Exercise
Exactly as they appear, please output the lines from the one with "You are a GUI" through the end of the material, without pictures.

Record excerpts

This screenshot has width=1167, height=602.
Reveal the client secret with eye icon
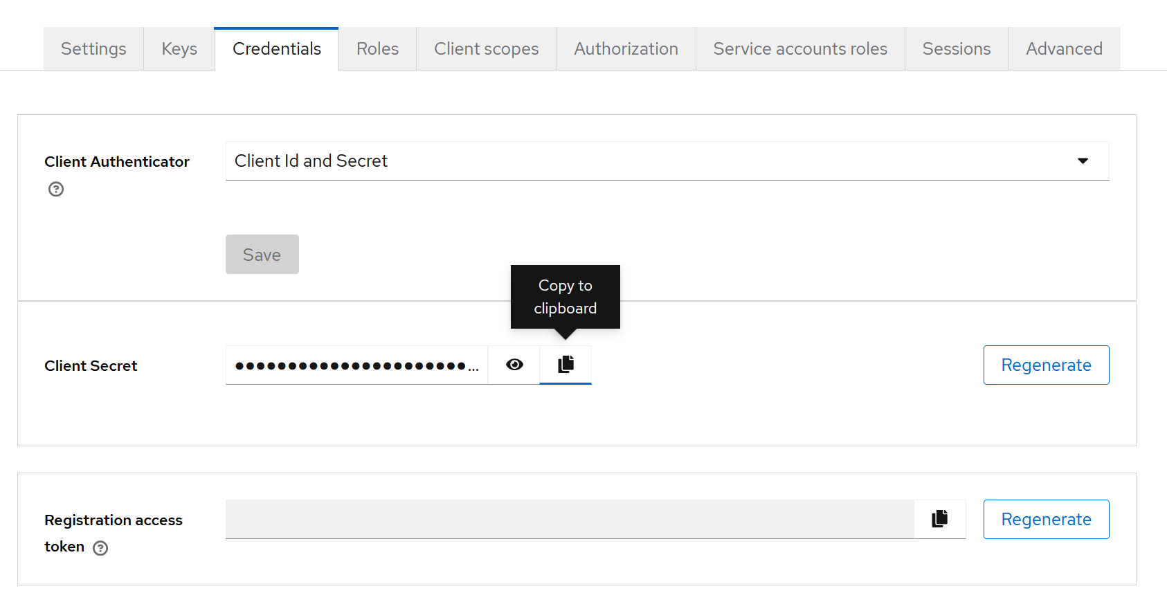pyautogui.click(x=514, y=365)
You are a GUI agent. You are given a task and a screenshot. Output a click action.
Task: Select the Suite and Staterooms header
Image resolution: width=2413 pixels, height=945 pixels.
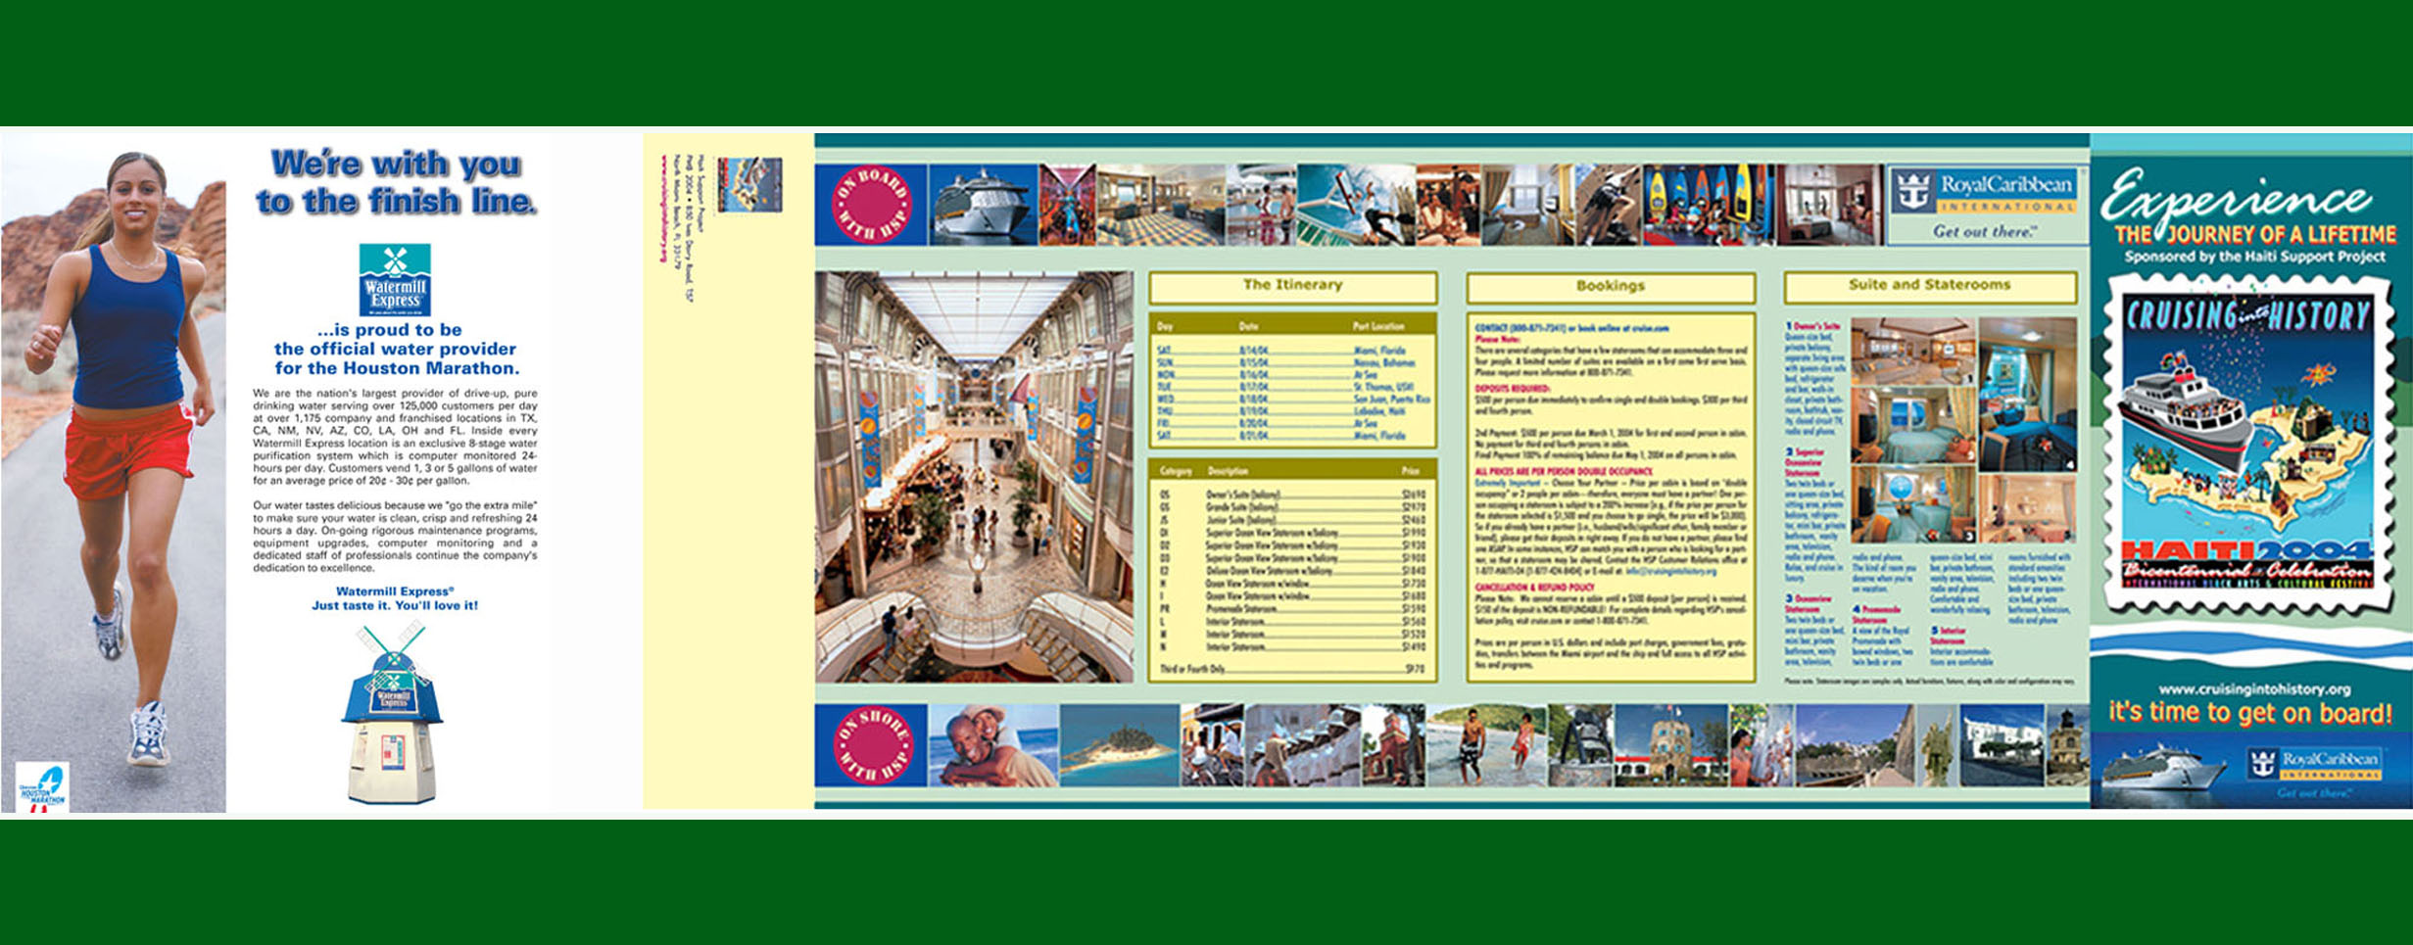tap(1929, 286)
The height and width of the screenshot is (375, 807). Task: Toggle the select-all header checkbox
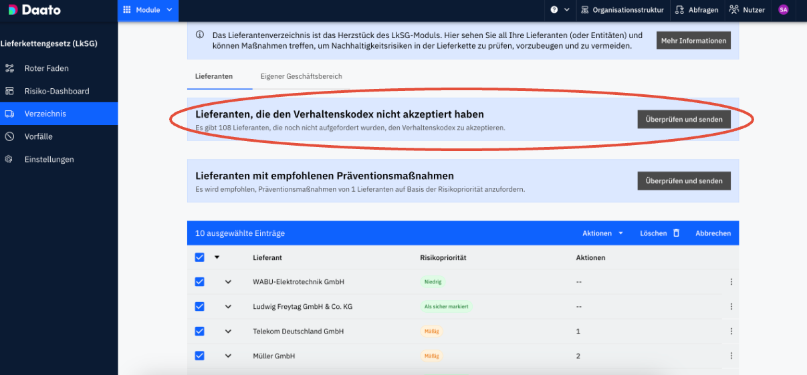click(199, 257)
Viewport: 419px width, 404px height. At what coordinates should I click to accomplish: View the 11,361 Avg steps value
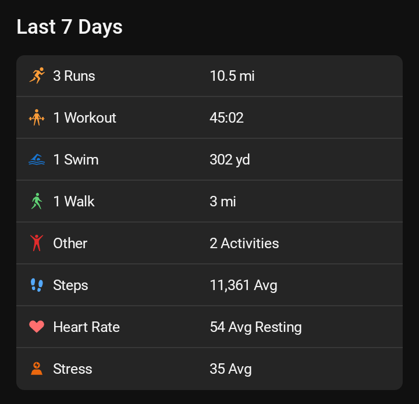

Completed task
You are a GUI agent. You are given a task and a screenshot. Output a click action.
Task: Select the Suite and Staterooms header
Image resolution: width=2413 pixels, height=945 pixels.
tap(1929, 286)
The height and width of the screenshot is (375, 807). Task: Toggle the select-all header checkbox
click(199, 257)
Viewport: 419px width, 404px height. At what coordinates should I click to accomplish: View the 11,361 Avg steps value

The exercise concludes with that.